▸ **DOCUMENT SECTION**
-- START --

Writer Greil Marcus sees "Racing in the Street" as picking up the characters of various Beach Boys songs fifteen years later in their lives, never finding anywhere else the freedom they found in their cars and driving forever towards a dead end that they could see but not wish away or reach. Rolling Stones David Fricke echoes this view, saying it is "Springsteen's grim Darkness portrait of a generation racing to a dead end." Both the album's title track "Darkness on the Edge of Town" and "Racing in the Street", which is similarly set physically and which close the two album sides, are influenced by film noir, which further set the mood of the record. Writer Eric Alterman sees "Racing in the Street" as one of Springsteen's top-flight songs, and one of several on the Darkness album that helped establish its low-on-hype integrity and power, and thus cemented Springsteen's relationship with his fan base.

Science fiction writer William Gibson said in 2010 that "Racing in the Streets" had everything to do with the hacker Bobby Quine from Gibson's 1982 short story "Burning Chrome" and what he did for a living.

Springsteen biographer Dave Marsh has called the song "the line of demarcation separating casual Springsteen fans from the fanatics," with the former considering it yet another sign of Springsteen's car metaphor obsession taken to an extreme, while the latter consider it "maybe the best thing Springsteen has to give." Detractors have also referred to the song as plodding, especially in comparison to the dynamicism of the prior Born to Run album. The people in "Racing in the Street" are part of the central thematic development of Springsteen's cast of characters from Born to Run to Nebraska and beyond.

-- END --

▸ **INFORMATION SUPPLIED**
-- START --

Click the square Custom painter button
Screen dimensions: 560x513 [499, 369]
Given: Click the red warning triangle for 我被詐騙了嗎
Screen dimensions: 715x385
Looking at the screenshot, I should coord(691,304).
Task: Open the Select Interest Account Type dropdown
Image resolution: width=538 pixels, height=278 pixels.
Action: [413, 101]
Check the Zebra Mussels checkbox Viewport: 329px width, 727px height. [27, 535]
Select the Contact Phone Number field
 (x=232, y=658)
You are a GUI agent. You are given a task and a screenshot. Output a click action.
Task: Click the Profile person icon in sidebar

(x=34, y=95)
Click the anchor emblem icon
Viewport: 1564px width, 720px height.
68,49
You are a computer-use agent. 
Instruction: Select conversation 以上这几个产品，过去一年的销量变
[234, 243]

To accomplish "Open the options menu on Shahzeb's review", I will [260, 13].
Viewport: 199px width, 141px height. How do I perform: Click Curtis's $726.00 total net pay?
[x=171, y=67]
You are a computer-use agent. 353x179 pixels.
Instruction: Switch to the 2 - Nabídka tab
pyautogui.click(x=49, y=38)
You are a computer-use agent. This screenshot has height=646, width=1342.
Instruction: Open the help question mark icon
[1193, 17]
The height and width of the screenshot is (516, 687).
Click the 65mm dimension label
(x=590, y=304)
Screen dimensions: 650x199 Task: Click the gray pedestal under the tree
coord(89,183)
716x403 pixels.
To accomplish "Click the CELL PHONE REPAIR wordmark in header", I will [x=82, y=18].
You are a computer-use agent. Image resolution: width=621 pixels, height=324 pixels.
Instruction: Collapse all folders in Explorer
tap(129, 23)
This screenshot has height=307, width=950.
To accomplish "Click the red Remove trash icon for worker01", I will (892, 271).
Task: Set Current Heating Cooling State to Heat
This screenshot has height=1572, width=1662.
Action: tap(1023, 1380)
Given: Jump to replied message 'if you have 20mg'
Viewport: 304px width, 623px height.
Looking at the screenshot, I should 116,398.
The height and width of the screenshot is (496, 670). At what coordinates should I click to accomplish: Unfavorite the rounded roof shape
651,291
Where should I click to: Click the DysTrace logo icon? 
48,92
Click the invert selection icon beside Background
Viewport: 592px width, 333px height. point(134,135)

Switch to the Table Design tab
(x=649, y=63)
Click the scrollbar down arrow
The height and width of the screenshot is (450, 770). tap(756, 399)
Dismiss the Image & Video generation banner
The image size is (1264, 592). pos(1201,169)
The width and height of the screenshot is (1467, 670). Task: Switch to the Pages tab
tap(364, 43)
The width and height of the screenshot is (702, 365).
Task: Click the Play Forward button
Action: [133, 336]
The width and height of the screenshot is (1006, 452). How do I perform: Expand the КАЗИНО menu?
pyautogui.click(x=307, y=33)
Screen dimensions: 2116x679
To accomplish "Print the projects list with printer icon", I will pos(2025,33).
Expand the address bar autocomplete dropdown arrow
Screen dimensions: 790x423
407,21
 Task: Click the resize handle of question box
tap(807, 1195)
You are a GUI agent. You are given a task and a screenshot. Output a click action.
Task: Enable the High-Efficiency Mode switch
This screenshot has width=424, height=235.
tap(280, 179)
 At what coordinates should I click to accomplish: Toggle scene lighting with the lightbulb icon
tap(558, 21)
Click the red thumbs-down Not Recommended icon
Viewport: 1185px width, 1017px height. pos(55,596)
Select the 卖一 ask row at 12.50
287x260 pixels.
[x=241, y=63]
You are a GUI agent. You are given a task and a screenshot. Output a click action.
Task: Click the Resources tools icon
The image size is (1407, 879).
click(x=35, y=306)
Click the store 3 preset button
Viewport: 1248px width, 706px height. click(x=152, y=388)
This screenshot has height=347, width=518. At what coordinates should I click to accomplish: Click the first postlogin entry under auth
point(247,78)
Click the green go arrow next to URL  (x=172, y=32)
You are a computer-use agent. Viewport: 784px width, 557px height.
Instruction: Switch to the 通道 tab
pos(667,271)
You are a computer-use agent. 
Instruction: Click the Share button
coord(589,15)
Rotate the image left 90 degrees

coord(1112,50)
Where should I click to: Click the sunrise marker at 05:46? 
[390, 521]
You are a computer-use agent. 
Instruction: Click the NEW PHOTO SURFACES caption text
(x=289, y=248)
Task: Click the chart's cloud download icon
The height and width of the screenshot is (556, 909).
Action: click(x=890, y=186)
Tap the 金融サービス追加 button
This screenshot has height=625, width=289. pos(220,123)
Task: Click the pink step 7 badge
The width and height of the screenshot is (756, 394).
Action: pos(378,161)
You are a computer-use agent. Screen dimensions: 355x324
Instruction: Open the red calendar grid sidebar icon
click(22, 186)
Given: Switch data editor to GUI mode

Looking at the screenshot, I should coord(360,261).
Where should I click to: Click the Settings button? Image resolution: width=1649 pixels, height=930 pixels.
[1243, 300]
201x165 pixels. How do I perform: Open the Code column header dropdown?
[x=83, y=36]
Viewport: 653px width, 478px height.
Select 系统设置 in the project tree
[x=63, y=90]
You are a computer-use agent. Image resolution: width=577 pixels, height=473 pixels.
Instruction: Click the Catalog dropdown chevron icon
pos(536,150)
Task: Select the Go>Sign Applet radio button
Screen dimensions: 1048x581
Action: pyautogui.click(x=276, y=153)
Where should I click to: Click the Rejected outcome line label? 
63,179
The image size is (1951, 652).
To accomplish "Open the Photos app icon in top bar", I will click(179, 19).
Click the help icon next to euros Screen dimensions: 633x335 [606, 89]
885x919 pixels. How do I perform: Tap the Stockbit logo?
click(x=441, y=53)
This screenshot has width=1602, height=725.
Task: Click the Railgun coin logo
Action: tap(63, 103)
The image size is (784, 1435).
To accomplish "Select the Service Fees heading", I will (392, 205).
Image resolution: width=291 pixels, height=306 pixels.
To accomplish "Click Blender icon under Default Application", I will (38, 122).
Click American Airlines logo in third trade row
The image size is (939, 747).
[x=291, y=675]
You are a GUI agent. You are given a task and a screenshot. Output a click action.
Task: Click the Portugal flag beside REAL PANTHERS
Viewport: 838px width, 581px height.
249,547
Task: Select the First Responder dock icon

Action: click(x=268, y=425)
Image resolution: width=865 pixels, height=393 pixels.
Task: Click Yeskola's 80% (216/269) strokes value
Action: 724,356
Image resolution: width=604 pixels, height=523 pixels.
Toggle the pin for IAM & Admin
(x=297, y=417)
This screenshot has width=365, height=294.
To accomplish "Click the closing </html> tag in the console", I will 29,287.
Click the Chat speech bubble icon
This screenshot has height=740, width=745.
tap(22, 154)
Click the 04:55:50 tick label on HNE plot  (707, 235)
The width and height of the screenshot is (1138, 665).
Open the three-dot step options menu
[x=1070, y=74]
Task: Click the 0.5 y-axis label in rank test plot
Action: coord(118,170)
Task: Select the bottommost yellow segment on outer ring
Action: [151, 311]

-- END --

▸ **PROBLEM SET**
1) Render this sentence from the commentary on the song "Racing in the Street" in Spanish: "Detractors have also referred to the song as plodding, especially in comparison to the dynamicism of the prior Born to Run album."
2) Carry on the commentary on the song "Racing in the Street" past its final sentence.

▸ **WRITTEN ANSWERS**
1) Los detractores también han calificado la canción de lenta y pesada, sobre todo en comparación con el dinamismo del álbum anterior, Born to Run.

2)
Springsteen has called "Racing in the Street" one of his favorite songs. The song has been highly praised by other artists, including Bob Dylan and Joe Strummer. It was disc jockey Richard Neer's favorite Springsteen song, and when New York station WNEW-FM finally gave up on its rock format in 1999, "Racing in the Street" was the last song Neer played.

==Live performance history==
"Racing in the Street" was a regular feature of the set list during Springsteen's 1978 Darkness Tour. This began the practice of the band playing a much longer coda part after the lyrical section concluded. With the music almost gone, Weinberg would start tapping his drumstick, and the band would slowly begin a long instrumental build-up with Bittan's piano leading. Subsequently, guitars enter almost unheard, with soft, high-pitched figures adding overtones against the keyboard parts. Listening to it live and on bootleg recordings of radio broadcasts the following year, writer Greil Marcus said the performance of "Racing in the Street" following the tour's famed elongated presentation of "Prove It All Night" had captivated his attention and was "the only music I've felt scared to play, and scared not to." The 1978 performances of the song typically segued into "Thunder Road".

The song was also a regular during the 1980–1981 River Tour. Now the song was a standalone piece, typically eight minutes in length, with a coda that neither faded out like the studio recording or segued into another song, but rather built to a series of climaxes. A live version of the song from the tour, recorded in 1981 at Meadowlands Arena in New Jersey, was included on the 1986 box set Live/1975–85. Rolling Stone noted that in concert the song "draws its power from a deeper well, palpably accelerating with pensive desperation as Danny Federici's sorrowful organ clouds over Roy Bittan's ballerina piano figure."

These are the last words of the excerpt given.